Impactos da pandemia no sistema carcerário brasileiro
Enviada em 09/01/2021
Na obra “Utopia”, do escritor inglês Thomas More, é retratada uma sociedade perfeita, cujo corpo social padroniza-se pela ausência de conflitos e desequilibrios sociais. Fora da ficção, o que se observa é um panorama distante, visto que as condições de vida nos presídios é degradante e, dificultam a concretização das convicções de More. Sob tal ótica, descata-se tanto a superlotação carcerária quanto as condições insalubres presentes nas penitenciárias como contribuintes deste quadro antagônico. Logo, a busca de medidas a fim de cessar a permanência deste problema social no Brasil é fundamental.
Em primeira análise, a ineficácia do Estado em fiscalizar a superlotação carcerária é evidente. Sob esse viés, a Constituição Cidadã de 1988 decretou como dever público manter e zelar efetivamente por condições dignas no que concerne à segurança e, sobretudo, saúde. Entretanto a realidade prática diverge da teoria magna, uma vez que a situação nos presídios é degradante e, a superlotação corrobora com a disseminação de doenças, como por exemplo, a COVID-19. Consequentemente, este cenário nega prerrogativas constitucionais basilares.
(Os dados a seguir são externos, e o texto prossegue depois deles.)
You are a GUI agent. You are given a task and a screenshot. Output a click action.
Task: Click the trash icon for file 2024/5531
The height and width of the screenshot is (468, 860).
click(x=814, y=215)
Ademais, é imperativo ressaltar as morbidas condições nos presídios como importante causa de tal conjuntura. Nesse sentido, dados apresentados pela Fundação Oswaldo Cruz apontam que a superlotação carcerária passa de 250% e apresentam condições insalubres de vida que, por sua vez, configura um ultraje ao artigo 5º da Declaração Universal dos Direitos Humanos. Tal realidade, consequentemente, é contrastante à “Utopia” de More e, nessa lógica, faz-se mister o reconhecimento desse quadro instável e temerário.
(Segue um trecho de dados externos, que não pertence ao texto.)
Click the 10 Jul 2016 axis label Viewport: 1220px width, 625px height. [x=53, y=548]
Infere-se, portanto, que medidas exequíveis são necessárias para mitigar os efeitos da pandemia nas penitenciárias brasileiras. Em virtude disso, é imprescindível que o Poder Executivo direcione capital que, por intermédio do Ministério da Saúde e do Poder Legislativo, será revertido, não só na fiscalização das condições de habitação nos presídios, mas também na criação de uma lei que garanta aos detentos a atenção em saúde nos níveis primário, secundário e terciário. Tudo isso, com o fito de atuar principalmente na prevenção em saúde e, ao mesmo tempo, tratar os casos confirmados de doenças. Dessa forma, os impactos nocivos dessa realidae serão atenuados e coletividade alcancará a “Utopia” de More.